This release contains a brief analysis of detailed data on productivity growth and other related variables. A more detailed analysis, including additional charts and tables, is available in the Canadian Economic Accounts Quarterly Review (13-010-XIE, free).

This electronic publication presents an analysis on labour productivity for the aggregate business sector and its constituent industries (15 two-digit) and two sectors (goods and services). The statistical series for these industries start as of the first quarter of 1997.

Since the release last December, data in CANSIM table 383-0008 for the aggregate business sector have been expanded to include unit labour cost series in US dollars. Data by industry in CANSIM table 383-0012 have also been expanded to include series on total economy.

The term "productivity" refers to labour productivity. Calculations of the productivity growth rate and its related variables are based on index numbers rounded to one decimal place.

For more information about the productivity program, see the Overview and description of publications page online. You can also order a copy of a technical note about the quarterly estimates of productivity by sending an email to


With this release, revisions have been made back to the first quarter of 2004. The recent Labour Force Survey estimates, which have been revised back to January 1976, are not incorporated. These results will be incorporated in our next release for the first quarter 2005.

Prompt: Update the productivity release note starting with "With this release, revisions" and going on through "the first quarter 2005.", writing it out with "corrections" in place of "revisions".

Dataset entries:
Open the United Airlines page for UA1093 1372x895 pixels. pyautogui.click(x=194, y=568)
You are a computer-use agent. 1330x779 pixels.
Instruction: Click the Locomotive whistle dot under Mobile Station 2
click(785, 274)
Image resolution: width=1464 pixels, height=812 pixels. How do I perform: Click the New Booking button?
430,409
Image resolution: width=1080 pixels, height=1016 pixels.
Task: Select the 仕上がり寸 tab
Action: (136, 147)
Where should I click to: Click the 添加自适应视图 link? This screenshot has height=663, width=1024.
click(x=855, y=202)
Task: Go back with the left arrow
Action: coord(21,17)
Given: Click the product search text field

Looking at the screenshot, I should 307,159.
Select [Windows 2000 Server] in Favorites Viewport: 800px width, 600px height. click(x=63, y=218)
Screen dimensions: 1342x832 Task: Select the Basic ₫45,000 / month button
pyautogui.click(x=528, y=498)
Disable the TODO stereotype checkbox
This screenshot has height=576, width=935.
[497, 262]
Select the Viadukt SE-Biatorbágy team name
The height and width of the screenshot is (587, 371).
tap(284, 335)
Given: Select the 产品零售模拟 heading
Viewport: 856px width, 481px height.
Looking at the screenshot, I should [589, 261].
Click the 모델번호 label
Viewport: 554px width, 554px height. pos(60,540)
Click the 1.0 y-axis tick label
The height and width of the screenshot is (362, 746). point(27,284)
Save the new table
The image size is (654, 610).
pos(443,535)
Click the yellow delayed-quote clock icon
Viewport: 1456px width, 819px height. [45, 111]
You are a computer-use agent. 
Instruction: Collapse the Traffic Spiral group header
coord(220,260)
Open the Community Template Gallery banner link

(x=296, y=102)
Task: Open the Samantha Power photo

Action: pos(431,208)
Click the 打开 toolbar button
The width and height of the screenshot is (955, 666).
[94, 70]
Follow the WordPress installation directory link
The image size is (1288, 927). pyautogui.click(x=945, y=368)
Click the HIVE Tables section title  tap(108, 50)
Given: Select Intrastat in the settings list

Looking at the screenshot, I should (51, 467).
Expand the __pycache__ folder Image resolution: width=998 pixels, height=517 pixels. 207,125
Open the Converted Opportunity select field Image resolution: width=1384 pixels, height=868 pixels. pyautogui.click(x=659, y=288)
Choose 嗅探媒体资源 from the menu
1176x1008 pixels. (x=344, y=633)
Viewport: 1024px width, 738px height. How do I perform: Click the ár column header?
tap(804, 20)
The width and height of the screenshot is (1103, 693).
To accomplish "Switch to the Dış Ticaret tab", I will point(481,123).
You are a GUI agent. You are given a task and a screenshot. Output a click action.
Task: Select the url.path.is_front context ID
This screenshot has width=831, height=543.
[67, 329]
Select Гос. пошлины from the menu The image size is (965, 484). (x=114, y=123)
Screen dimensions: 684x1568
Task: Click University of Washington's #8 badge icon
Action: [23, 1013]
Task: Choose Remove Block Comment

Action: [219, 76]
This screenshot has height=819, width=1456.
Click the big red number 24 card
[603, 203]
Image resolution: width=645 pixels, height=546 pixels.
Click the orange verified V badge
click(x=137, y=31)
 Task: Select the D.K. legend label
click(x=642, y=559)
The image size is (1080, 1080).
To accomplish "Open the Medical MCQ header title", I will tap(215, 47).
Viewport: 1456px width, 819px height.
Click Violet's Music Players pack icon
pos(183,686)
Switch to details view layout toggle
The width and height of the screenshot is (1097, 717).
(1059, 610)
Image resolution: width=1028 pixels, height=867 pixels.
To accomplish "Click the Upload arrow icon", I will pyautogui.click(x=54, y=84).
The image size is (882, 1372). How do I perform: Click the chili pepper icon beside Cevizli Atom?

Answer to this exercise:
With this release, corrections have been made back to the first quarter of 2004. The recent Labour Force Survey estimates, which have been revised back to January 1976, are not incorporated. These results will be incorporated in our next release for the first quarter 2005.